◆ Document ◆
-------------------------
Film Stress w/ SU-8
SU-8 3010 has been used to create a scaffold in the fabrication of the liftoff membranes. The supplier of the negative resist, MicroChem, rates it for a 13 moth shelf life. We were having difficulty achieving good liftoff with membranes in the second half of last year. The SU-8 had expired by several months, so we were becoming suspicious that it was the cause. We measured film stress of this by coating a ø6″ wafer and exposing the entire surface (i.e., no mask to create scaffold pattern). The stress was found to be 25.6 MPa (tensile). Measurement done on Tencor P2 Profilometer to obtain change in wafer curvature. Control measurements on a 3 blank wafers show the threshold of detectability to be about 0.1 MPa.
We obtained a new bottle of the SU-8 and found that the film stress of this is 13.9 MPa (tensile).
We also were able to measure the stress of a patterned film by measuring the wafer profile from the rear face. The grid pattern covers the inner ~130 mm of the wafer and creates a square pattern with 10 µm wide struts repeating on a 110 µm distance. This corresponds to about 20% area coverage. From a highly simplistic viewpoint one could guess that the measured stress should drop proportionally to the amount of coverage for the patterned film. The ourter annulus that is not exposed (1 cm wide, 15 cm outer diam.) accouts for 25% of the total wafer area. The SU-8 pattern covers 20% x 75% = 15% of the wafer area, so to a very rough estimation, we might expect to measure a film stress of 15% x 13.9 MPa = 2.1 MPa for the patterned film. When we measure the patterned film, we see a stress of ~0.2 MPa.
It could very well be that removing the outer annulus has a nonlinear impact on wafer curvature, but I am wondering if there could be some subtlety with residual stress in the SU-8 struts. If the stress results from the material shrinking as it cures and/or shrinkage as it cools from the cure temperature (mismatch in coef. of themal exp. from wafer), perhaps geometry of the struts (near-square cross section) enable relaxation away fr0m the bonded interface with the wafer. In the case of a continuous film, there is no opportunity for this. The figure below is a crude attempt at illustrating this with a cartoon schematic. On the left is the case for a continuous film. In the curing process the entire surface of the film experiences stress buildup and exerts this on the underlying wafer causing curvature. On the right, most of the area is not exposed and localized stress in the strut features can be relieved by pulling on the adjacent areas of unexposed SU-8, which remains in a liquid form. Note that these are not drawn to scale and the strains are highly exaggerated.
-------------------------
◆ Dataset content ◆
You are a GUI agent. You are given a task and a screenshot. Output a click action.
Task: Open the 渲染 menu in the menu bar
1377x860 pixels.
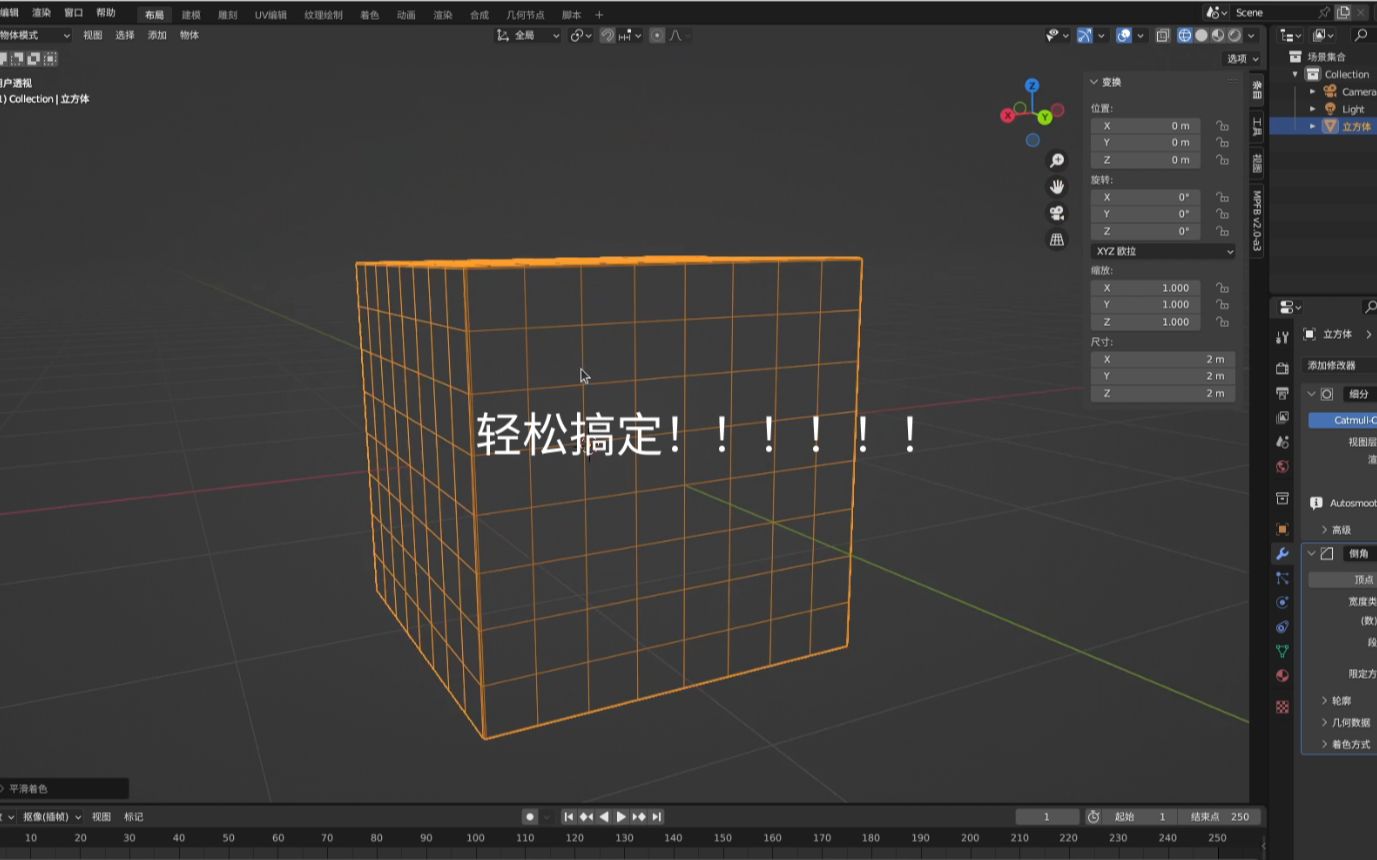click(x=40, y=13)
-------------------------
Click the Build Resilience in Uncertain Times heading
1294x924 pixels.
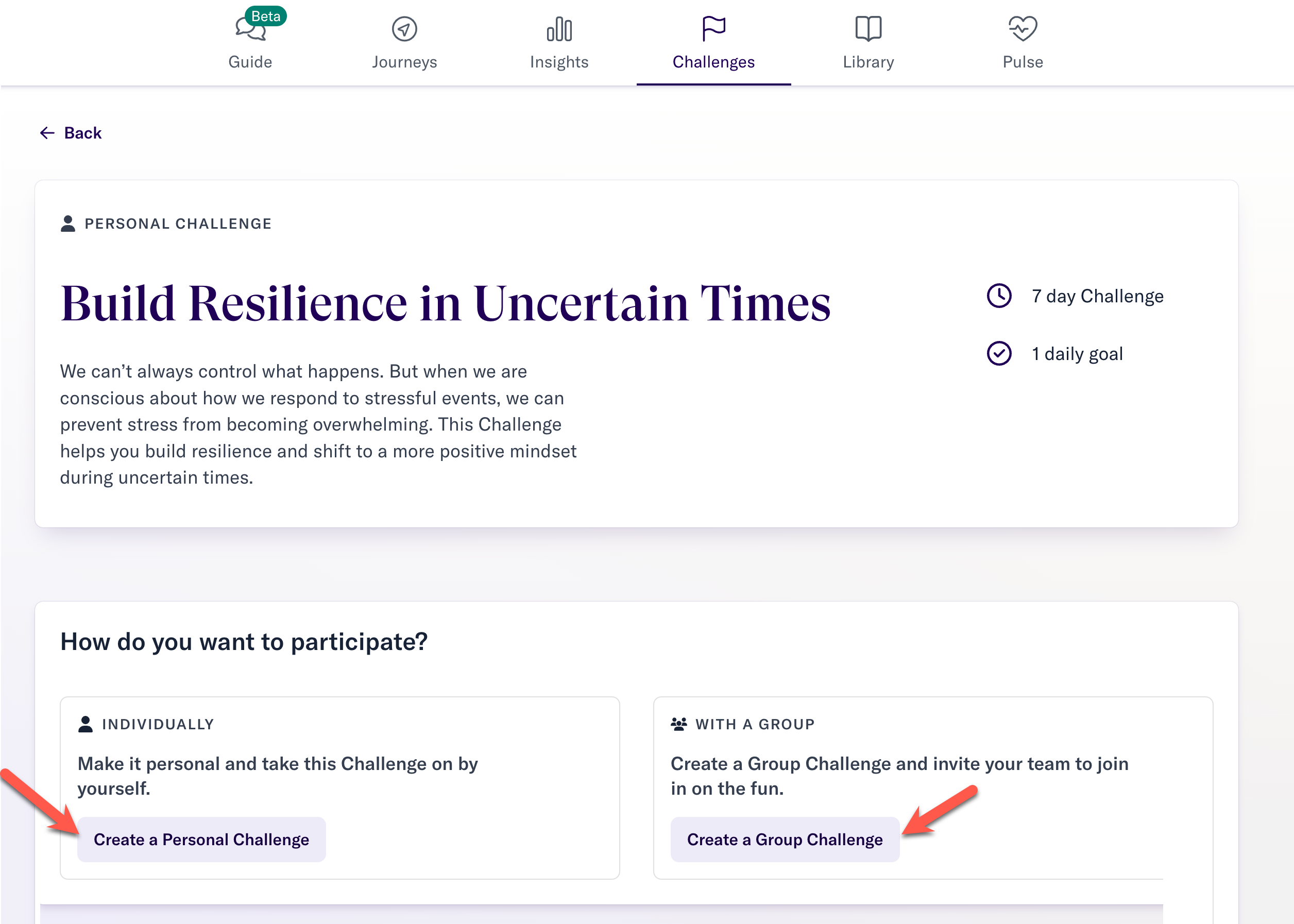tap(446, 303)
-------------------------
◆ Exercise instructions ◆
• 1. Write out the passage of the text on SU-8 film stress that begins with the words containing "Film Stress w/" and ends with "13.9 MPa (tensile).".
• 2. Extend the text on SU-8 film stress, picking up right after its last sentence.
The items were taken from a different source.

◆ Responses in order ◆
• 1.
Film Stress w/ SU-8
SU-8 3010 has been used to create a scaffold in the fabrication of the liftoff membranes. The supplier of the negative resist, MicroChem, rates it for a 13 moth shelf life. We were having difficulty achieving good liftoff with membranes in the second half of last year. The SU-8 had expired by several months, so we were becoming suspicious that it was the cause. We measured film stress of this by coating a ø6″ wafer and exposing the entire surface (i.e., no mask to create scaffold pattern). The stress was found to be 25.6 MPa (tensile). Measurement done on Tencor P2 Profilometer to obtain change in wafer curvature. Control measurements on a 3 blank wafers show the threshold of detectability to be about 0.1 MPa.
We obtained a new bottle of the SU-8 and found that the film stress of this is 13.9 MPa (tensile).

• 2.
How much total wafer bow are you measuring in these experiments? With 8um of photoresist, I would guess that you could have +/-1um of thickness nonuniformity, which could be a problem for measuring very small curvatures. If you are measuring <10um of curvature, I would be less concerned. Are you able to measure the same coated wafer before and after exposure? This might normalize out this effect.
Assuming the measurements are beyond the noise of photoresist thickness nonuniformity, I think some contraction of the PR during cross-linking is perfectly reasonable. The stress is also quite small, which is also what I would expect for an organic film.
For the mesh expt, you have created some anisotropy in the stress profile along the lines of the mesh, so it seems like the result should vary based on the direction of the scan. I would agree that it will be much lower than the unpatterned film, and may be in the noise of this particular experiment. I'm not sure you can expect to reach the resolution achieved on blank wafers, but I may not fully understand how the measurements were done.
Thanks!
Good questions. The total bow in a coated ø6″ wafer is about 14 µm (for new SU-8 3010, w/ 14 MPa). I am measuring the wafer before and after coating using a fixture that positions it to w/in about 0.5 mm accuracy. The 14 µm bow is the difference between before and after. Interpretation of the mesh experiment is at best very tough. The grid pattern is nominally (w/in a couple degrees) aligned with the scan direction such that the scan goes parallel to the grid (not diagonally across the squares).
There are ways I can imagine testing my hypothesis about stress relief occurring during the cure with small width pattern features (test masks with increasing width features), but it’s not clear that this is a worthwhile pursuit. The point is that we have been able to get membrane liftoff with so evidence of a strain mismatch between the SU-8 grid and the 50 nm SiN. If we run the numbers (SiN: 250 MPa stress, 50 nm thick, E=140 GPa; SU-8: 14 MPa, 8 x 10 µm struts on 110 µm centers, E=2 GPa) it seems like the SU-8 will want to shrink about 0.7% and the SiN only ~0.2%. We would expect to see rolling of the lifted-off film or “pillowing” of the windows, but they are very flat. We’re interested to know whether we just somehow got very lucky, or if we’re missing something.
Great!
You can probably also reduce the stress in the SU8 with an anneal at a temp that approaches the glass transition of the film. This temp is probably low enough so that the thermal expansion effects would be minimal relative to the internal stress relaxation. This may be in the wrong direction, though, relative to the SiN, so may not be worth doing. It may also affect the properties of SU8 that you like.
Sorry, are you trying to improve a feature of the liftoff films, or just explain why it works well? Obviously, if you like what you have, I would not try any crazy experiments.
Thanks!
We are trying to explain why it worked well – at least with newer batches of SU-8, because things didn’t work so well with a bottle that was ~1 yr past its exp. date.